(Dataset extract begins)
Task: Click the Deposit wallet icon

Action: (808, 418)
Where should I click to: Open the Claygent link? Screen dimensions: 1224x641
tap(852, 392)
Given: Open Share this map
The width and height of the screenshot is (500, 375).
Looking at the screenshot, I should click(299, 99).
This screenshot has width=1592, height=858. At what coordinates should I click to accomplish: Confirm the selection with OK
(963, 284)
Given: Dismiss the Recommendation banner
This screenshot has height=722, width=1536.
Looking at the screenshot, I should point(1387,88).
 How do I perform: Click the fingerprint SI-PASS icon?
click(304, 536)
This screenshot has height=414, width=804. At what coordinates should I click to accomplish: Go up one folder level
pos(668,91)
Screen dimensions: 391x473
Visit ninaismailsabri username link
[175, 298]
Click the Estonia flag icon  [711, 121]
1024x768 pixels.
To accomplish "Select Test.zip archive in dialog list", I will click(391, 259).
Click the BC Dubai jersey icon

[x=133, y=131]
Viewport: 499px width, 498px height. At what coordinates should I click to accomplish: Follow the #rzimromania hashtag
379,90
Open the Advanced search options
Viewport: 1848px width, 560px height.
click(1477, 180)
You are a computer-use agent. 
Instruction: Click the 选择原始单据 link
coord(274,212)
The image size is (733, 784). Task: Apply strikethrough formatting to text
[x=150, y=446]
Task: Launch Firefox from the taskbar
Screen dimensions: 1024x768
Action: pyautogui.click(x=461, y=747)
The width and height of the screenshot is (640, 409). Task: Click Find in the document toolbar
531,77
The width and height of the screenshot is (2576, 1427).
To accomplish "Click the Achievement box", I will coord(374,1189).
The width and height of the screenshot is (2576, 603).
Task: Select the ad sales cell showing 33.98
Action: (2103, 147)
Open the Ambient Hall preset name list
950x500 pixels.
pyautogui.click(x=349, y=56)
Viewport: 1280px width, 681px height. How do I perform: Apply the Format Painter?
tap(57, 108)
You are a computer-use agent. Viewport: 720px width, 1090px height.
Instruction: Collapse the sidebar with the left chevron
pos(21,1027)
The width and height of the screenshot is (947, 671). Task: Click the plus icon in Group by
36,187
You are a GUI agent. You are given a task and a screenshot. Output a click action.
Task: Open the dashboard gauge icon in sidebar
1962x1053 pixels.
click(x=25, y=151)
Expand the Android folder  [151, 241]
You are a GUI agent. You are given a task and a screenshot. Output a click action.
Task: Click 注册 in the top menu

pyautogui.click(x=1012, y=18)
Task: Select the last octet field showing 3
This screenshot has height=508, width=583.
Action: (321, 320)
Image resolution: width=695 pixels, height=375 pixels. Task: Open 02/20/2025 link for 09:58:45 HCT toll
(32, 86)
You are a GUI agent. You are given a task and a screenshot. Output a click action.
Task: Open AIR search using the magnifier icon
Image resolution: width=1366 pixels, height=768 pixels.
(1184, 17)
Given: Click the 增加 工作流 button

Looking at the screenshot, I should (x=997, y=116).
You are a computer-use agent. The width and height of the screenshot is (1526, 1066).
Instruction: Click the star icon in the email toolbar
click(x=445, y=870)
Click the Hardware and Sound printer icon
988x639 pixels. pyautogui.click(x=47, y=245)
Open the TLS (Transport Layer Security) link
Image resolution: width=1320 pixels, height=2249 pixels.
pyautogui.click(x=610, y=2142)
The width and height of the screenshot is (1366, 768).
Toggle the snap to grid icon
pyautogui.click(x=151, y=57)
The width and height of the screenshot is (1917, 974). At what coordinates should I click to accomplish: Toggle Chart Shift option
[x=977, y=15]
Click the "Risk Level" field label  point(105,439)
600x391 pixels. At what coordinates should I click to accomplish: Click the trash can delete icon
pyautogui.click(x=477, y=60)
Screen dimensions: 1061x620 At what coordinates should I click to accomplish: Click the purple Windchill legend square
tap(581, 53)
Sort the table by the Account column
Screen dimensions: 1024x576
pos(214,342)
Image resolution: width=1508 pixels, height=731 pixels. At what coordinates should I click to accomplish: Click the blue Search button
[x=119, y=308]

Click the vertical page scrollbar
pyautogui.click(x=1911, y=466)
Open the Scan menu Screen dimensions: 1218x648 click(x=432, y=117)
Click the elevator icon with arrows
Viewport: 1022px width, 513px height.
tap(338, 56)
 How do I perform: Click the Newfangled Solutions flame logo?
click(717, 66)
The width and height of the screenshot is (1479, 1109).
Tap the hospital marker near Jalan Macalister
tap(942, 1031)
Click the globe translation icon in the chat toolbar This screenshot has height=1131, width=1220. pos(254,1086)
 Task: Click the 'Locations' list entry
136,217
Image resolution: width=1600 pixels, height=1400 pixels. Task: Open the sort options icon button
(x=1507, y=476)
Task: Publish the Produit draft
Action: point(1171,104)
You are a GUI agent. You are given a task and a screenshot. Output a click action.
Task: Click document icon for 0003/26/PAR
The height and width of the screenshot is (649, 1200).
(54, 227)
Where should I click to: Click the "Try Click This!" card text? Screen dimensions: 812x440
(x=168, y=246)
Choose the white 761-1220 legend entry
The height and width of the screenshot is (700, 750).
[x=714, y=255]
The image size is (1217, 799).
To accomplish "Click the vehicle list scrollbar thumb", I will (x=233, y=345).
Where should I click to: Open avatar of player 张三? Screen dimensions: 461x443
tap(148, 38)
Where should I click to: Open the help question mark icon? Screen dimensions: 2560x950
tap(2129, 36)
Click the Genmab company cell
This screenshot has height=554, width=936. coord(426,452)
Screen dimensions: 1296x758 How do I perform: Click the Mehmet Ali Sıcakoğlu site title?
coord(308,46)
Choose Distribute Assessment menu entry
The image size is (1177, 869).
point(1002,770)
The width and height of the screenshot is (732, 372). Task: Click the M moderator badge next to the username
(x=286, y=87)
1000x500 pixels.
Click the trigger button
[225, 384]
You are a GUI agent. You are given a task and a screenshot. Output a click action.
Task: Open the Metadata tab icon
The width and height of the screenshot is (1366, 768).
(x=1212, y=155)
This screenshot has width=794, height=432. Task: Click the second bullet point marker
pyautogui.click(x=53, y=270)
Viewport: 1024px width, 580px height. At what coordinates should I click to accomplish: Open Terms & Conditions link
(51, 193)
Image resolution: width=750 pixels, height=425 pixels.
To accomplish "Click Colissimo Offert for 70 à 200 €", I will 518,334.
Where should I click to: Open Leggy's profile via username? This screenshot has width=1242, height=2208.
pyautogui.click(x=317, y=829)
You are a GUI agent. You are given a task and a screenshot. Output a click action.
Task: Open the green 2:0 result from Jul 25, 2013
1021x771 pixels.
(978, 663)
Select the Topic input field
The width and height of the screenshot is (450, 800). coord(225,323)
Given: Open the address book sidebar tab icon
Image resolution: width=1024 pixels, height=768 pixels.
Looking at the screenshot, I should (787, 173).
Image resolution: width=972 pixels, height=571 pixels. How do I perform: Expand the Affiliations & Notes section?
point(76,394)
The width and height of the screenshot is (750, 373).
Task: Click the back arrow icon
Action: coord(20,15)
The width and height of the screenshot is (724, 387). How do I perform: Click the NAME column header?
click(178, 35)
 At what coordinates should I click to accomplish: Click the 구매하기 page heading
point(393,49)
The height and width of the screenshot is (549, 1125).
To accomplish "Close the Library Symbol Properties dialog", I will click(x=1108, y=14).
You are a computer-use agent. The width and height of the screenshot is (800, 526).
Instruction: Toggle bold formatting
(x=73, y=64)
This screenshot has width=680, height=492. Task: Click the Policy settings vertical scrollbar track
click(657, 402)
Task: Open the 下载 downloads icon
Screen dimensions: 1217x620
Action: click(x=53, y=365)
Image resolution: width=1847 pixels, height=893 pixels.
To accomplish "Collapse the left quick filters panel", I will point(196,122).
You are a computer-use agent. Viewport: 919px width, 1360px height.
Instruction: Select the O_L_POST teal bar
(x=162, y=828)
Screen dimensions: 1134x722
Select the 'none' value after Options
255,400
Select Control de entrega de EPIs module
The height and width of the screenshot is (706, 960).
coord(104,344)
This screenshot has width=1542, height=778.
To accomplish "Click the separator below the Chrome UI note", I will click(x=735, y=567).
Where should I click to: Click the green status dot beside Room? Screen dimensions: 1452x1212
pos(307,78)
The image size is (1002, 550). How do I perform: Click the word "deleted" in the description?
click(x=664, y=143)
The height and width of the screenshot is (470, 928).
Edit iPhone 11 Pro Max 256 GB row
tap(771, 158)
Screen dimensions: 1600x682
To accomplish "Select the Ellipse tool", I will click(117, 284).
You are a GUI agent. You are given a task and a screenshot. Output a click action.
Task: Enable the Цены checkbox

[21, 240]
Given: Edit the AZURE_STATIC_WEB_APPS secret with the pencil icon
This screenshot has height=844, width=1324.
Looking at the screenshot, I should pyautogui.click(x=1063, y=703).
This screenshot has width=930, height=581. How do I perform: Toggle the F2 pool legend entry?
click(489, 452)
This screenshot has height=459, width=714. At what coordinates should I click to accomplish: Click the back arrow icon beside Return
(Dataset extract ends)
**What needs to be done**. From the records above, copy only the lines starting with the line that holds "Task: Open the 下载 downloads icon" and going on through the line that holds "Given: Edit the", exactly as written.

**Output of the task**.
Task: Open the 下载 downloads icon
Screen dimensions: 1217x620
Action: click(x=53, y=365)
Image resolution: width=1847 pixels, height=893 pixels.
To accomplish "Collapse the left quick filters panel", I will point(196,122).
You are a computer-use agent. Viewport: 919px width, 1360px height.
Instruction: Select the O_L_POST teal bar
(x=162, y=828)
Screen dimensions: 1134x722
Select the 'none' value after Options
255,400
Select Control de entrega de EPIs module
The height and width of the screenshot is (706, 960).
coord(104,344)
This screenshot has width=1542, height=778.
To accomplish "Click the separator below the Chrome UI note", I will click(x=735, y=567).
Where should I click to: Click the green status dot beside Room? Screen dimensions: 1452x1212
pos(307,78)
The image size is (1002, 550). How do I perform: Click the word "deleted" in the description?
click(x=664, y=143)
The height and width of the screenshot is (470, 928).
Edit iPhone 11 Pro Max 256 GB row
tap(771, 158)
Screen dimensions: 1600x682
To accomplish "Select the Ellipse tool", I will click(117, 284).
You are a GUI agent. You are given a task and a screenshot. Output a click action.
Task: Enable the Цены checkbox

[21, 240]
Given: Edit the AZURE_STATIC_WEB_APPS secret with the pencil icon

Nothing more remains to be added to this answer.